Given this dataframe (which is a subset of mine):
username | user_message |
---|---|
Polop | I love this picture, which is very beautiful |
Artil | Meh |
Artingo | Es un cuadro preciosa, me recuerda a mi infancia. |
Zona | I like it |
Soi | Yuck, to say I hate it would be a euphemism |
Iyu | NaN |
What I'm trying to do is drop rows for which a number of words (tokens) is less than 5 words, and that are not written in English. I'm not familiar with pandas, so I imagined a not so pretty solution:
import pandas as pd
from langdetect import detect
index = 0
index_list = []
for review in df["user_message"]:
count = 0
if str(review) == "NaN":
index_list.append(index)
continue
for i in review:
if(i.isspace()):
count=count+1
if len(review) == 0:
index_list.append(index)
elif review.isspace() is True:
index_list.append(index)
elif count < 5:
index_list.append(index)
else:
try:
detect(review)
if detect(review) != "en":
index_list.append(index)
else:
pass
except:
pass
index = index + 1
df = df.drop(index_list, axis = 0).reset_index(drop = True)
This solution apparently is not working (I'm having blank lines that remains in my dataframe and row with only one word) and I'm sure that it exists another efficient method, that is faster. Do you have an idea on how to tackle this issue?
Thank you.
EDIT: So I finally got it to work, thanks to the answer of @ansev. Since TextBlob raises an error if too many requests are sent, I relied on the langdetect module.

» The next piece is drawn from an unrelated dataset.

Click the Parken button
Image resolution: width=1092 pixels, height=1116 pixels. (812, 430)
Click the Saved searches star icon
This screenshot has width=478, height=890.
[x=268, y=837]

Here is the corresponding code:
m1 = df['user_message'].str.split(' ').str.len() > 5
m2 = df['user_message'].str.isspace()
df_filtered = df.loc[m1 | m2 == False].reset_index(drop=True)
m3 = df_filtered['user_message'].astype(str).apply(lambda x: detect(x) if len(x) >= 5).eq('en')
df_filtered = df_filtered.loc[m3].reset_index(drop=True)
I had to do m3 separately, since detect raises an error if it cannot identify the text (it is often cause by strings that only contains whitespaces, which is my I did the m2 condition, that checks if cells only contains whitespaces (thus returning True if that is the case)).